A cluricaun in a typical pose, enjoying the good life in someone’s cellar.

When asked about Irish folkloric characters, most people won’t get a lot further than leprechauns. You know, those dwarf-sized figures with a big red beard, huge hat and always smoking a pipe. In Irish mythology they were hard workers, who did all kinds of chars (mainly fixing shoes) for people. If they weren’t too busy pulling pranks or guarding the pot of gold at the end of the rainbow. Anyway, this story is not about the leprechauns but their cousins the cluricauns. These creatures look pretty much alike but they don’t work and they’re always completely drunk. The eternal question was if cluricauns were more good or evil, since it seemed they could be both. As they were protecting the wine cellars of those who treated them right, but also tormented drunkards or people who didn’t want to share their booze with them.

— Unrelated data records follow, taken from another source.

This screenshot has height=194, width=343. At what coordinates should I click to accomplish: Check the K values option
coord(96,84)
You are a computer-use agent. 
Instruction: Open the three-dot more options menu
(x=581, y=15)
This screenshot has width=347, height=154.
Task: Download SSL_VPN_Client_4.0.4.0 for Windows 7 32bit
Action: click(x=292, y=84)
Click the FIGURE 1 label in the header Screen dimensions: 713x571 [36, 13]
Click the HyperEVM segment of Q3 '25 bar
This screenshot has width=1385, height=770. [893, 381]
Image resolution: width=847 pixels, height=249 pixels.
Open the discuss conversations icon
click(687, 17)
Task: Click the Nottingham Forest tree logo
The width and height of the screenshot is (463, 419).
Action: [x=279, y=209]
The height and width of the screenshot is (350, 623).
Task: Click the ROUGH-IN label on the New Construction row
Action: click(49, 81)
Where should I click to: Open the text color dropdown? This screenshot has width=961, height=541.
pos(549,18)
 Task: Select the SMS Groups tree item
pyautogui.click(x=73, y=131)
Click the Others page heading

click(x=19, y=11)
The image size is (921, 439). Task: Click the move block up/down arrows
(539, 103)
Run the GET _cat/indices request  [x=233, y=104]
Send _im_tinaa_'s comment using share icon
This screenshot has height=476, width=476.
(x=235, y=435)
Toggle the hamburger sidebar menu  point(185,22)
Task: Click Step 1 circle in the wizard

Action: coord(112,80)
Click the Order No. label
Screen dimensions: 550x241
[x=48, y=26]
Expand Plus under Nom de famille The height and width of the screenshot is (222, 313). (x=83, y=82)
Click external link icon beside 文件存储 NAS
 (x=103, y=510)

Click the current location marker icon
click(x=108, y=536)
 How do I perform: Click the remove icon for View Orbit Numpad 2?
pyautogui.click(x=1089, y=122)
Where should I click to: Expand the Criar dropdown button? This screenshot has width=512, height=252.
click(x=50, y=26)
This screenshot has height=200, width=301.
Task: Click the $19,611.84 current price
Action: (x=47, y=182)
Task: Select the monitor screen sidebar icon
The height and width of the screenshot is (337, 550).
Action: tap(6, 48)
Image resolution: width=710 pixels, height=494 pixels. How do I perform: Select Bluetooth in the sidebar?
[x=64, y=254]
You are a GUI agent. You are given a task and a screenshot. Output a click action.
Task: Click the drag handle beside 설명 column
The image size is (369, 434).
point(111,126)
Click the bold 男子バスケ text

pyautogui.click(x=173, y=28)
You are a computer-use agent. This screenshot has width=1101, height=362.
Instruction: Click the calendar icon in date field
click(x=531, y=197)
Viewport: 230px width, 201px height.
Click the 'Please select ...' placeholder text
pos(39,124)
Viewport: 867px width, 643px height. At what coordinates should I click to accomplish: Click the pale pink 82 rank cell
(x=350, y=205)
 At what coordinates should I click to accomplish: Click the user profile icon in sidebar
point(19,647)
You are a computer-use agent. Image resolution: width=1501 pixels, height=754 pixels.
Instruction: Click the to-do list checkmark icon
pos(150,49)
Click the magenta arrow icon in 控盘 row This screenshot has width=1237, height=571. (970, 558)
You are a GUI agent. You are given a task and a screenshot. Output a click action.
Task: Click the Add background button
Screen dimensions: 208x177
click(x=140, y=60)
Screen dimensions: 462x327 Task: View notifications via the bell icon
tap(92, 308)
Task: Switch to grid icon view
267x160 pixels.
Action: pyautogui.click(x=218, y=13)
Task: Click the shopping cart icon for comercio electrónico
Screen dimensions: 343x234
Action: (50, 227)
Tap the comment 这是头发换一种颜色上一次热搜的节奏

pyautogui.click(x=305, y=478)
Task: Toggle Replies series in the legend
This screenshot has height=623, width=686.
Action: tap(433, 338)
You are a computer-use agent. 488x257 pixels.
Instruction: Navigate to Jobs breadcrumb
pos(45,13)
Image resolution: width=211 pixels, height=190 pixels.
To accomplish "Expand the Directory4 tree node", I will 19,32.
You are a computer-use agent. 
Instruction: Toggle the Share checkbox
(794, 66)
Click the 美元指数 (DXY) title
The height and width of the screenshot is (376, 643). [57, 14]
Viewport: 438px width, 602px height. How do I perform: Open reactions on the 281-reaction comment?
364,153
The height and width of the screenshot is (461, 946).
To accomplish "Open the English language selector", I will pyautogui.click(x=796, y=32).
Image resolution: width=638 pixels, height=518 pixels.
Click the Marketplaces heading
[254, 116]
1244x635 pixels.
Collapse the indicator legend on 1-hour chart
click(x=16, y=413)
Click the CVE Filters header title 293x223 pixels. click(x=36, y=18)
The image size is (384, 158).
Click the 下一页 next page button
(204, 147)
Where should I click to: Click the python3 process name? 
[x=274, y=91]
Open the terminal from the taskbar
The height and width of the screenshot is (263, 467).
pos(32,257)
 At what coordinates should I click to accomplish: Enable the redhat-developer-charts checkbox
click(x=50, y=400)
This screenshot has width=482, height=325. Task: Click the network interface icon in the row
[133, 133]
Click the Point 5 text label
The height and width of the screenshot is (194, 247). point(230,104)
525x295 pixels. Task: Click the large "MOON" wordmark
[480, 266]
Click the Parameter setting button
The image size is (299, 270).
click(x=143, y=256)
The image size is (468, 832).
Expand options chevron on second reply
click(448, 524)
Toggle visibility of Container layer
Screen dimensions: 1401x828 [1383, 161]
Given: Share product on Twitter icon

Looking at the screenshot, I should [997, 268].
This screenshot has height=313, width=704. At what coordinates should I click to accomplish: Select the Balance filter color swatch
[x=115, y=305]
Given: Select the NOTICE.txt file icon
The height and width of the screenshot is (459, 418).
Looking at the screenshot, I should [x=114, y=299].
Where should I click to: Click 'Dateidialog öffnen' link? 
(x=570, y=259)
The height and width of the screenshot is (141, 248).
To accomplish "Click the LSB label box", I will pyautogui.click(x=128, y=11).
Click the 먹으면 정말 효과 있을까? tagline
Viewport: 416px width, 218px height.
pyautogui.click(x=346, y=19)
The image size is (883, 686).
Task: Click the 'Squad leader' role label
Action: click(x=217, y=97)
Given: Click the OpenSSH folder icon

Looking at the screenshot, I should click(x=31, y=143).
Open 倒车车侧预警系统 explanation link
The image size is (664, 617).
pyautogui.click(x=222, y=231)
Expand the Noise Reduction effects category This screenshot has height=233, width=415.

Some folklorists claimed that cluricauns are in fact leprechauns that turned to heavy drinking after an honest day of work. No wonder since the two creatures would look exactly the same if the cluricauns noses didn’t have a healthy glowing color because of the alcohol, and if they wore tools. But why would they? Cluricauns never worked, they rather drank the night away and had fun instead. Unlike the surly leprechauns, they always seemed in a good mood. The general assumption therefor was that the two are not the same, but just closely related.

The Irish folklorist Nicholas O’Kearney in 1855 wrote in his book : “The Clobhair-ceann (Irish word for cluricaun, MB) was another being of the same class: he was a jolly, red-faced, drunken little fellow, and was ever found in cellars of the debauchee, Bacchus-like, astride of the wine but with brimful tankard in the hand, drinking and singing away merrily. Any wine cellar known to be haunted by this sprite, was doomed to bring its owner to speedy ruin.” Not the most positive description and neither is the one written down in 1888 by William Butler Yeats in his book : “The Cluricauns’ occupations are robbing wine-cellars and riding sheep and shepherds’ dogs for a livelong night, until the morning finds them panting and mud-covered.”

Basically cluricauns pulled the same stupid stuff as any other regular drunk, without caring too much what others thought of it. Rather anti-social drunks with a bad temper too. Because if anyone tried to stop them from riding sheep and dogs by the light of the moon, or singing old Irish folk songs in the cellar, they had another thing coming. And of course the worst sin a host could commit was to neglect his liquor cabinet. A lack of alcohol in the house would drive a cluricaun mad to the point where he ruined all drinks that were left behind. If a his tormented homeowner decided to move his liquor stock from the basement, the cluricaun would simply follow him and continue the torture. The only way to get rid of them was to get rid of all of the booze. But once a cluricaun had left a house, no other of his kind would ever return to that place again.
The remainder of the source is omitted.